Я уже говорил, что М. Ф. Лазаренко оставался директором до конца дней своих. Долгое время он оставался холостяком и женился в конце 1882 г. Всегда педантичный, он таким оказался и теперь, явившись на первый урок словесно­сти в нашем классе на следующий же день после своей свадьбы. Один из наших товарищей И. И. Шостак поздравил его по поручению класса с «законным бра­ком». М. Ф. принял поздравление, весело улыбнувшись, поблагодарил нас за по­желания и приступил к своему обычному делу. Даже такое семейное торжест­во, как свадьба, не заставило М. Ф. отступить от своих принципов. За время мо­его пребывания в глуховской прогимназии (1875—1883 г.) М. Ф. Лазаренко не пропустил ни одного урока. Да, кажется, не пропустил их и позже, за исклю­чением тех случаев, когда его по делам вызывали в Киев, к попечителю округа.

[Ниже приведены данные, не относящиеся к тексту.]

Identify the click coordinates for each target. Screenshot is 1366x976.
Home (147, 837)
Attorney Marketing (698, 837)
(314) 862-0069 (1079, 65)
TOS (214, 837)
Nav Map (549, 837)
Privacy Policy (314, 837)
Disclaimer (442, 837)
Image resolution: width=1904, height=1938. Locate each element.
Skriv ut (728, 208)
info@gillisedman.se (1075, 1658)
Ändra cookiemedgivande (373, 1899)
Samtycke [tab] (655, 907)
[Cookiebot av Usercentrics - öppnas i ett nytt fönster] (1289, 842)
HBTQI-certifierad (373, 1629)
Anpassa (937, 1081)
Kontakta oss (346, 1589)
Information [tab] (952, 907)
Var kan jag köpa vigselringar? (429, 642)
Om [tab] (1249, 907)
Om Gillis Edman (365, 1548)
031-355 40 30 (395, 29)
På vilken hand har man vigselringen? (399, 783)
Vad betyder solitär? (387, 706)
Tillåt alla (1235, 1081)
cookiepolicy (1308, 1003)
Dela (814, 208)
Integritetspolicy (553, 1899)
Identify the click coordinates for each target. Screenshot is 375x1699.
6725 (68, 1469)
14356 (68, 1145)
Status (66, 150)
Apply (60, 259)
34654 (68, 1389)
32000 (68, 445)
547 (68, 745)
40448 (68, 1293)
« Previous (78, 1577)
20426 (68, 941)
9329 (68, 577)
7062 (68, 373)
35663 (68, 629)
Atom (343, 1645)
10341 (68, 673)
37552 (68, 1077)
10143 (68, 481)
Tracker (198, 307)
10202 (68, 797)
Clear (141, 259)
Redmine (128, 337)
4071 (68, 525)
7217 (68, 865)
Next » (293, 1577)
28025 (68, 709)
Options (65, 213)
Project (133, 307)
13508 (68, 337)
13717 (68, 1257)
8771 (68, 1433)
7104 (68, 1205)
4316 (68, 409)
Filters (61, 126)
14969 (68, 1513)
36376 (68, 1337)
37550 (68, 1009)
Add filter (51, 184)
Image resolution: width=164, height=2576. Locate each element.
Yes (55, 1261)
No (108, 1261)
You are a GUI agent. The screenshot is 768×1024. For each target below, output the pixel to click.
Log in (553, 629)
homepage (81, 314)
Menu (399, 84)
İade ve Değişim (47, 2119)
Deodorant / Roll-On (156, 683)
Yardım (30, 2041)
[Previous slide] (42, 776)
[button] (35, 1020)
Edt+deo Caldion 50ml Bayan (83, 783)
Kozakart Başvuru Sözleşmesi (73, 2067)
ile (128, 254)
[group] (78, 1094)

Большинство моих товарищей по VI классу, где директор был классным на­ставником, относилось к нему явно враждебно. Когда часть из них задумала в 1882 году на именины М. Ф. 6 сент. (ст. ст.) поднести ему торт, то класс раз­делился и некоторые не приняли участия. Михаил Федорович принял торт, но просил этого на будущее время не делать. При окончании нами шестиклассной прогимназии в 1883 году решено было всем сняться. Снова начались раздоры на почве — приглашать ли директора и учителей или нет. Настолько не было единогласия на этот счет, что мы снялись без них. Карточка вышла из рук вон скверная. Фотограф тогда в Глухове был очень плохой.